● **THE PROBLEM**
The output is the lines below from the one with "How do I perform: Click" through the one with "Click 정동영's verified", both included, printed exactly and with no other line.

● **DATA EXCERPTS**
= = = =

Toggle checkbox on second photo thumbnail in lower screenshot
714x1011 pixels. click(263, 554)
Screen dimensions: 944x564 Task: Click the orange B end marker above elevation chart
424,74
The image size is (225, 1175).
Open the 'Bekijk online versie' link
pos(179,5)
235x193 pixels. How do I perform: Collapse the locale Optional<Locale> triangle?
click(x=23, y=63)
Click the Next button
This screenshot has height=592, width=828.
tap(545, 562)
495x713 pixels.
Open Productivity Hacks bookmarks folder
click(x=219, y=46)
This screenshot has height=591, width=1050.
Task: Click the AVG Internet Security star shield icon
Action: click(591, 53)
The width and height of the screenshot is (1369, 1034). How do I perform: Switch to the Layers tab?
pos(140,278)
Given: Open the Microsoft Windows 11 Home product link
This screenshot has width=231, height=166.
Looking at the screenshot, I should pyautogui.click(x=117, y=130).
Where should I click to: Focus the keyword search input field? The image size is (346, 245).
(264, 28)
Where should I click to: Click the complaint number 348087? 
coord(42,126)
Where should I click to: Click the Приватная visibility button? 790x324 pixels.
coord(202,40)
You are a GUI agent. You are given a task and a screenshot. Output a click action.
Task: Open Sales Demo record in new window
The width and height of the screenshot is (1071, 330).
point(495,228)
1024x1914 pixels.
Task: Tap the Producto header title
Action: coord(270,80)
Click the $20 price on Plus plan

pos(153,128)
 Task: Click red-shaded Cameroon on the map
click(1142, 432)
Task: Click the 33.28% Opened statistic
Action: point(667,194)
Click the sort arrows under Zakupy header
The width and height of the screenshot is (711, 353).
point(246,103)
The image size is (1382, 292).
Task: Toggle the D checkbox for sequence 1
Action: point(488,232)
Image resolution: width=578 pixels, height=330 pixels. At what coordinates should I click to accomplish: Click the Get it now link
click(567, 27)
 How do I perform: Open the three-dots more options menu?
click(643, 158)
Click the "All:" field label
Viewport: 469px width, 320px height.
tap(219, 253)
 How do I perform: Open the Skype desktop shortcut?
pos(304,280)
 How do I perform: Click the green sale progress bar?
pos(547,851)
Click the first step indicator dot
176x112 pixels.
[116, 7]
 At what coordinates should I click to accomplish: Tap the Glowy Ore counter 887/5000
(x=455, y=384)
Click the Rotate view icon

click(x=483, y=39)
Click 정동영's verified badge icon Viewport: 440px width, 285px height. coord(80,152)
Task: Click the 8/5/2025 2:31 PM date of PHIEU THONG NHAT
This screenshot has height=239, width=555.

= = = =

● **WRITTEN SOLUTION**
 How do I perform: Click the green sale progress bar?
pos(547,851)
Click the first step indicator dot
176x112 pixels.
[116, 7]
 At what coordinates should I click to accomplish: Tap the Glowy Ore counter 887/5000
(x=455, y=384)
Click the Rotate view icon

click(x=483, y=39)
Click 정동영's verified badge icon Viewport: 440px width, 285px height. coord(80,152)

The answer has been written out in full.